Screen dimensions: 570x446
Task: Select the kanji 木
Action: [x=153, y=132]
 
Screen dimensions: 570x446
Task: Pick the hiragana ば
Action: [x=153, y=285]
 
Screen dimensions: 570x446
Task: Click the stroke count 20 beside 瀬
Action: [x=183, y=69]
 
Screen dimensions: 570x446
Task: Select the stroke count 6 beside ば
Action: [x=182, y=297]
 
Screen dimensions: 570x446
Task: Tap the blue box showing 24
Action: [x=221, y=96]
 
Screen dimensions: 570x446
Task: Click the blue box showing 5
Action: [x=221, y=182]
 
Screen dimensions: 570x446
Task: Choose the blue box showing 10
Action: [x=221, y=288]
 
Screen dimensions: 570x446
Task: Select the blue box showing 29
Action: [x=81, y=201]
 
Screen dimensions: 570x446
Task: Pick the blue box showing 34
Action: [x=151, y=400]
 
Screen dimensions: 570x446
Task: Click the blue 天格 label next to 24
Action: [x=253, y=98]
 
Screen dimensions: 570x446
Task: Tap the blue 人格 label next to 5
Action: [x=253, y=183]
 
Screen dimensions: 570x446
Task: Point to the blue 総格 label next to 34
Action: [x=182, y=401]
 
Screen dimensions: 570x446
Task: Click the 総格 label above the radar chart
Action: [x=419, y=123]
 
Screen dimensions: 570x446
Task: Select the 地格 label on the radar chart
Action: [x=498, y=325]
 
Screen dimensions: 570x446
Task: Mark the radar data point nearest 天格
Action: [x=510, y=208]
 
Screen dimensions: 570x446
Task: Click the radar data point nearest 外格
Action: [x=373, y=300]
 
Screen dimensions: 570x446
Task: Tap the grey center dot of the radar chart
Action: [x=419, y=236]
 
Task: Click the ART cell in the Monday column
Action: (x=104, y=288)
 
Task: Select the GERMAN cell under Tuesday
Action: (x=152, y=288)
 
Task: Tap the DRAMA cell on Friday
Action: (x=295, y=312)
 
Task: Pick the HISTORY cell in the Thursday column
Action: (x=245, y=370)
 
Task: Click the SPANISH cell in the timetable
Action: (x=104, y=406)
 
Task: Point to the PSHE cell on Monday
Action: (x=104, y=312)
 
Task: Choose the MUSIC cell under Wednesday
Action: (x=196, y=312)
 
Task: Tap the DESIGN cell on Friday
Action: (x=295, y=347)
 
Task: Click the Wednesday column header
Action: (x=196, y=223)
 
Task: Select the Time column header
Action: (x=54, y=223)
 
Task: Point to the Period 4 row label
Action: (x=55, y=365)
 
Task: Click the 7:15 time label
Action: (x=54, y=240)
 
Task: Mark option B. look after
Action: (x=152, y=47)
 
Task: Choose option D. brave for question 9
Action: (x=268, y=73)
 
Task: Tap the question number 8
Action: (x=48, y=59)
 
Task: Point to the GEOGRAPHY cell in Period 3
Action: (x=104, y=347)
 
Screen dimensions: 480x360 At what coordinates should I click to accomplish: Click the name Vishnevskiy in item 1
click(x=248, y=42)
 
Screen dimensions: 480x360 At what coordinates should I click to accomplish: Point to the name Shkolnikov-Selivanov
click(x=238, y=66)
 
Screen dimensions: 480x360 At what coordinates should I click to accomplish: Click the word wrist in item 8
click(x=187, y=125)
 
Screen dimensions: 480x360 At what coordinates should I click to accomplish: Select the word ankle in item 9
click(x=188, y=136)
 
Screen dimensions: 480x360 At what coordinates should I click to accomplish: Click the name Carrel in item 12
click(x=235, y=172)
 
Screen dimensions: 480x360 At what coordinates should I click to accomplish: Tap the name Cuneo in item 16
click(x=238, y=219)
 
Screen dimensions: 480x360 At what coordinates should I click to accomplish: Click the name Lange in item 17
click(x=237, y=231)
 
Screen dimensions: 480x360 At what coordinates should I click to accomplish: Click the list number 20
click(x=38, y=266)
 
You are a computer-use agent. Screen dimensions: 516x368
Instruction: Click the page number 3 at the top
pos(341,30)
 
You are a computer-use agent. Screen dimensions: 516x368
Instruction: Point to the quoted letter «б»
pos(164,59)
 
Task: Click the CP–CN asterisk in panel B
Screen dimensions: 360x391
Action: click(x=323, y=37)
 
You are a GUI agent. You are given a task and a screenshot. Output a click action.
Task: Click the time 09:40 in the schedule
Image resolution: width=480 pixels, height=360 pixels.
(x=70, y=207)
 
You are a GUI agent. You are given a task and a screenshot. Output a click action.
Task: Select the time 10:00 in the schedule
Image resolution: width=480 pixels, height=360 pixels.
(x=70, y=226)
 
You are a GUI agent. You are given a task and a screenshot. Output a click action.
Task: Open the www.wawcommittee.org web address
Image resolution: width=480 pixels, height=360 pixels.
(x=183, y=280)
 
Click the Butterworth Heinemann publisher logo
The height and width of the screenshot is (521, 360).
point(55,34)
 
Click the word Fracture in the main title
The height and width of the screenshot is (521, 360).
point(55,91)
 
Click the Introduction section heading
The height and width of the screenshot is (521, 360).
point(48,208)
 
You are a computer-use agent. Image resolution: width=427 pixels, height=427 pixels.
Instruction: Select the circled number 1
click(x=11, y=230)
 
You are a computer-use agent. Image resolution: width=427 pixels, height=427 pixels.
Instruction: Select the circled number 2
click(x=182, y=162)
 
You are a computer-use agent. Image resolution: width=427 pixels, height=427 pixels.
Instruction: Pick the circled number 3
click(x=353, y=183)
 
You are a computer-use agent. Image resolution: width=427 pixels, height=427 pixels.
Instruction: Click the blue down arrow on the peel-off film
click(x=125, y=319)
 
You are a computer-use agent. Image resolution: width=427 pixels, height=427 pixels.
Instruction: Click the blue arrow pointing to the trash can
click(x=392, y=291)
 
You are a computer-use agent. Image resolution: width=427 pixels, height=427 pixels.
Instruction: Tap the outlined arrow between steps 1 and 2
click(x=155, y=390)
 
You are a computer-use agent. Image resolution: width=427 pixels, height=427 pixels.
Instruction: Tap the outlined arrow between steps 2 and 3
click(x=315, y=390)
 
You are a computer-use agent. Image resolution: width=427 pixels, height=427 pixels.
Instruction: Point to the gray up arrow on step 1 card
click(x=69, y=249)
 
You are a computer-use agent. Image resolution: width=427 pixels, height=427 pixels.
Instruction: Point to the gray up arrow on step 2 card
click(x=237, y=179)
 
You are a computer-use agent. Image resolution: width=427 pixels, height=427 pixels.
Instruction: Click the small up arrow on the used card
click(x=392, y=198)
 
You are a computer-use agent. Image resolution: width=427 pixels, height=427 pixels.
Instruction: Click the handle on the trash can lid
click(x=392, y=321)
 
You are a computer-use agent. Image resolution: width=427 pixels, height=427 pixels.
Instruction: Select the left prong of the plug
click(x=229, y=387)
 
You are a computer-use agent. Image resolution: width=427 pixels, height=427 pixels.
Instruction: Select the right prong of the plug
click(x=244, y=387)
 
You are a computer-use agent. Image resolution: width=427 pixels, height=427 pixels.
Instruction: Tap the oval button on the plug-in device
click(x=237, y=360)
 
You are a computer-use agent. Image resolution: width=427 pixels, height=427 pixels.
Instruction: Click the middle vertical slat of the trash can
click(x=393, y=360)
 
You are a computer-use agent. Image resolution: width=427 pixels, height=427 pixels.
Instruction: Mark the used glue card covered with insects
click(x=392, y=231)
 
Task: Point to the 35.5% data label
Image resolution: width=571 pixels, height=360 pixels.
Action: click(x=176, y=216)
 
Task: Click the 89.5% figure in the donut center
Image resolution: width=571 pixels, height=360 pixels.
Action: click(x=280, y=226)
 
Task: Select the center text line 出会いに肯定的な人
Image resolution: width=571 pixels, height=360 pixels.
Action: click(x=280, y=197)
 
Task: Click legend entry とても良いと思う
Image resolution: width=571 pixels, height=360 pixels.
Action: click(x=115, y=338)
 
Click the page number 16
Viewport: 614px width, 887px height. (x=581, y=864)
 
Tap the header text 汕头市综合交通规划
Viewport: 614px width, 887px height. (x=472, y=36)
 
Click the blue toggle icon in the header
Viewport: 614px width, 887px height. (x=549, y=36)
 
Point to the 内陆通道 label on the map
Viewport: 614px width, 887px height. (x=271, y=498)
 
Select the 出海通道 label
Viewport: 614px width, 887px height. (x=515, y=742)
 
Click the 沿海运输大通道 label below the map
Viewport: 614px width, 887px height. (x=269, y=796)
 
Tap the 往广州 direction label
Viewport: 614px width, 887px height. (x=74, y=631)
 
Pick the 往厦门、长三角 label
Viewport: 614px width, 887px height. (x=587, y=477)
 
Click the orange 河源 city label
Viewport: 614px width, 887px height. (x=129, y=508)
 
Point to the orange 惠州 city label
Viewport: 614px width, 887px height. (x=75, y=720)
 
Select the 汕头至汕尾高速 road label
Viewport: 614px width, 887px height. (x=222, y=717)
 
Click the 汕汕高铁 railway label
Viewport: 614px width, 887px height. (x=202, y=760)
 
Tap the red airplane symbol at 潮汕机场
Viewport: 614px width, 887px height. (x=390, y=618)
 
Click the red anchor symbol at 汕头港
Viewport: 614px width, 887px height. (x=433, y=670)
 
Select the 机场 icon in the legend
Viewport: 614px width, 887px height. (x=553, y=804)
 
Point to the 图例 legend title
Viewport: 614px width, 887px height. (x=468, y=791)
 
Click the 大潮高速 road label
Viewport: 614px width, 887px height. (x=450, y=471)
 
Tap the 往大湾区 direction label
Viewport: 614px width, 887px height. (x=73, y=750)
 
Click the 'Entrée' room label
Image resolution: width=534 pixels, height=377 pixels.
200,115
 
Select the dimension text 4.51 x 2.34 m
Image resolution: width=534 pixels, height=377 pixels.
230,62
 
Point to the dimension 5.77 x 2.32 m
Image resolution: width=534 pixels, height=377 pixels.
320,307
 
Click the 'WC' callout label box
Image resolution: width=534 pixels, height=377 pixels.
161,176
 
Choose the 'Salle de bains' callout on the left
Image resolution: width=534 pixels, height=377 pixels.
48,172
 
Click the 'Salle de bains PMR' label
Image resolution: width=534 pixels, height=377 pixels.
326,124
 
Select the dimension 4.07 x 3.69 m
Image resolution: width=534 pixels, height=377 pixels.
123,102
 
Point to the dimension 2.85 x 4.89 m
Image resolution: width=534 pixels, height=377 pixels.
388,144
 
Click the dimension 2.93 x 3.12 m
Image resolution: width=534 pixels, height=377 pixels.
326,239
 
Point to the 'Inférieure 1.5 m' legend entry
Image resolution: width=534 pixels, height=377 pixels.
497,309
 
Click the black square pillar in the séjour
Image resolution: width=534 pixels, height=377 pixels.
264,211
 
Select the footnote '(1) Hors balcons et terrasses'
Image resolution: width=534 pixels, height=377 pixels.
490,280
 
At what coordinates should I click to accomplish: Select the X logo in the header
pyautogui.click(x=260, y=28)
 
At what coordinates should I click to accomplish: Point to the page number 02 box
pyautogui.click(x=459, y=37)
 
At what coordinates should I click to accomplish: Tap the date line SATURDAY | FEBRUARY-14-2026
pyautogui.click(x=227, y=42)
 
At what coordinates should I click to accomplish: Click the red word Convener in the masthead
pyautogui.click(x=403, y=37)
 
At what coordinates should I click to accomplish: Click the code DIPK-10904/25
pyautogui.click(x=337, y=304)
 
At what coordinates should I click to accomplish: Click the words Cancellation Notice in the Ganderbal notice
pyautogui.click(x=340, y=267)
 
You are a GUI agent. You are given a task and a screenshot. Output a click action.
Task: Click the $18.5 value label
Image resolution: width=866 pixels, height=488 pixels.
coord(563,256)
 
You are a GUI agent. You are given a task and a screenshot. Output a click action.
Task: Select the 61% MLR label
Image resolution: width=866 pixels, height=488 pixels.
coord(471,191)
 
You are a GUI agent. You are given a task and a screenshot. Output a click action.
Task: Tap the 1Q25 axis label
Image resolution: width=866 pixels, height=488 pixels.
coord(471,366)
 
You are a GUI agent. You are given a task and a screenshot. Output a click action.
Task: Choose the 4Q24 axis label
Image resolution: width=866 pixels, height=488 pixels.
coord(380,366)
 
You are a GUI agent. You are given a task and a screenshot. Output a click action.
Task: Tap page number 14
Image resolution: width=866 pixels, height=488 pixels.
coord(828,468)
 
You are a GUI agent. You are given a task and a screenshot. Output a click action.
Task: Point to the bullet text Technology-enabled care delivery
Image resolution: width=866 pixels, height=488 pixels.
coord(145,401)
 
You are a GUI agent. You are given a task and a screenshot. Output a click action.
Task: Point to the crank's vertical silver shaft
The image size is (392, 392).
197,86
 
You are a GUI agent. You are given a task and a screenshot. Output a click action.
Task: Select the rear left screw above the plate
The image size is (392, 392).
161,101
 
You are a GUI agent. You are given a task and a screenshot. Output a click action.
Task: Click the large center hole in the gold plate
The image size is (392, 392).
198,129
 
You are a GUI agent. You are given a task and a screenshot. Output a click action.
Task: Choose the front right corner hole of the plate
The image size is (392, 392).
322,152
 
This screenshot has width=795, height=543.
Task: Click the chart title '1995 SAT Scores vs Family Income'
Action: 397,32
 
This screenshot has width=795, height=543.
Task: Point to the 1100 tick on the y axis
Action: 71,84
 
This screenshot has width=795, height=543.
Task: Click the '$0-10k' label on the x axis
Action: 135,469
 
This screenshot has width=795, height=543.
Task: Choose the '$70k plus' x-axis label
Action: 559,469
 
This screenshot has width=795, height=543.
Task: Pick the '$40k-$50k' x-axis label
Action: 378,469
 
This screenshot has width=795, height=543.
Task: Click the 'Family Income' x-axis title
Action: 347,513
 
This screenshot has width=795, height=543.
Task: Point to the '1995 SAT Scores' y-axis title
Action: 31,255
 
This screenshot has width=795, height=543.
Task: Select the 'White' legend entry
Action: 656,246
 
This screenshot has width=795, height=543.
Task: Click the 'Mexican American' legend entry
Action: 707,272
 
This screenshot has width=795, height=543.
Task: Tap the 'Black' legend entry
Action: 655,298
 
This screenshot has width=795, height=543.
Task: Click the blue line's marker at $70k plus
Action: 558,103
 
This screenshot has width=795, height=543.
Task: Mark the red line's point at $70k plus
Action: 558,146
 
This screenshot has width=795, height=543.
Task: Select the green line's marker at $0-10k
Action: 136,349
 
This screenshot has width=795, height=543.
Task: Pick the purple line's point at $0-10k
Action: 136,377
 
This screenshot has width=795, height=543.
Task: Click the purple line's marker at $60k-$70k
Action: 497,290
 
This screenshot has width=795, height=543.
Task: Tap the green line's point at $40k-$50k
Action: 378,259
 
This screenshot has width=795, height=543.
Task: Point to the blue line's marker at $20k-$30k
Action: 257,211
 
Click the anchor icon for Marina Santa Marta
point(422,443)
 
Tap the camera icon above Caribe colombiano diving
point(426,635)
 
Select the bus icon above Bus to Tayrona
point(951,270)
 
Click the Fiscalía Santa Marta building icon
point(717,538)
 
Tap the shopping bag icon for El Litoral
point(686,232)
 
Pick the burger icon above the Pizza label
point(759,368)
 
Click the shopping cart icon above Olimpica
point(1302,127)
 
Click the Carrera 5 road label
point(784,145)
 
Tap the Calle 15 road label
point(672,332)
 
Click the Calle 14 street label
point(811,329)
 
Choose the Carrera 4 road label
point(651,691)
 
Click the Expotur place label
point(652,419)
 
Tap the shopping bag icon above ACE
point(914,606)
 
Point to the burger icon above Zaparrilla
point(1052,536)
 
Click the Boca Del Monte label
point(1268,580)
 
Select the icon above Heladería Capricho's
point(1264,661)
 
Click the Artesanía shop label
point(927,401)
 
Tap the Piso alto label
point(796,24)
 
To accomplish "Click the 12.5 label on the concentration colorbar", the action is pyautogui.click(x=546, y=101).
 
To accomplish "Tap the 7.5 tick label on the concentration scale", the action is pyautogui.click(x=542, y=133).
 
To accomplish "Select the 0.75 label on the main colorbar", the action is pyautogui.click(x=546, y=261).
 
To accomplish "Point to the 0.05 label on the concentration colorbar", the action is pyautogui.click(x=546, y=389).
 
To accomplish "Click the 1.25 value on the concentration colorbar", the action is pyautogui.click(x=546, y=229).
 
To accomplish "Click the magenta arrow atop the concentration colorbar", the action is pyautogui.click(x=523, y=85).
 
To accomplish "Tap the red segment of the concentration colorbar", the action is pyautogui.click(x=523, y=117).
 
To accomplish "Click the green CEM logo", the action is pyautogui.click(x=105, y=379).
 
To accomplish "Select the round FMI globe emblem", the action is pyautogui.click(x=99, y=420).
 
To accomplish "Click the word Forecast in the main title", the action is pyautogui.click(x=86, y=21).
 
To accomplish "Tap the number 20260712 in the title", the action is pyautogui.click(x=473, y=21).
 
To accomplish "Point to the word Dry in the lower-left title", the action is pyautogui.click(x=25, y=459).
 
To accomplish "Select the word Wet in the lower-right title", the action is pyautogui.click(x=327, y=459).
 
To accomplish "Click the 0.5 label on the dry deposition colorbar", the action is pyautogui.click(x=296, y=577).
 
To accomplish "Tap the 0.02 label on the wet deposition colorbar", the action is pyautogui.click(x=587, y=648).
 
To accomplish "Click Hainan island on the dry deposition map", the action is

+ + + +

- _The task_: Rewrite the items between the line holding "Select the 出海通道 label" and the line holding "Viewport: 614px width, 887px height. (x=468, y=791)", inclusive, replacing "Viewport" with "Window" and changing nothing else.

- _Written solution_:
Select the 出海通道 label
Window: 614px width, 887px height. (x=515, y=742)
 
Click the 沿海运输大通道 label below the map
Window: 614px width, 887px height. (x=269, y=796)
 
Tap the 往广州 direction label
Window: 614px width, 887px height. (x=74, y=631)
 
Pick the 往厦门、长三角 label
Window: 614px width, 887px height. (x=587, y=477)
 
Click the orange 河源 city label
Window: 614px width, 887px height. (x=129, y=508)
 
Point to the orange 惠州 city label
Window: 614px width, 887px height. (x=75, y=720)
 
Select the 汕头至汕尾高速 road label
Window: 614px width, 887px height. (x=222, y=717)
 
Click the 汕汕高铁 railway label
Window: 614px width, 887px height. (x=202, y=760)
 
Tap the red airplane symbol at 潮汕机场
Window: 614px width, 887px height. (x=390, y=618)
 
Click the red anchor symbol at 汕头港
Window: 614px width, 887px height. (x=433, y=670)
 
Select the 机场 icon in the legend
Window: 614px width, 887px height. (x=553, y=804)
 
Point to the 图例 legend title
Window: 614px width, 887px height. (x=468, y=791)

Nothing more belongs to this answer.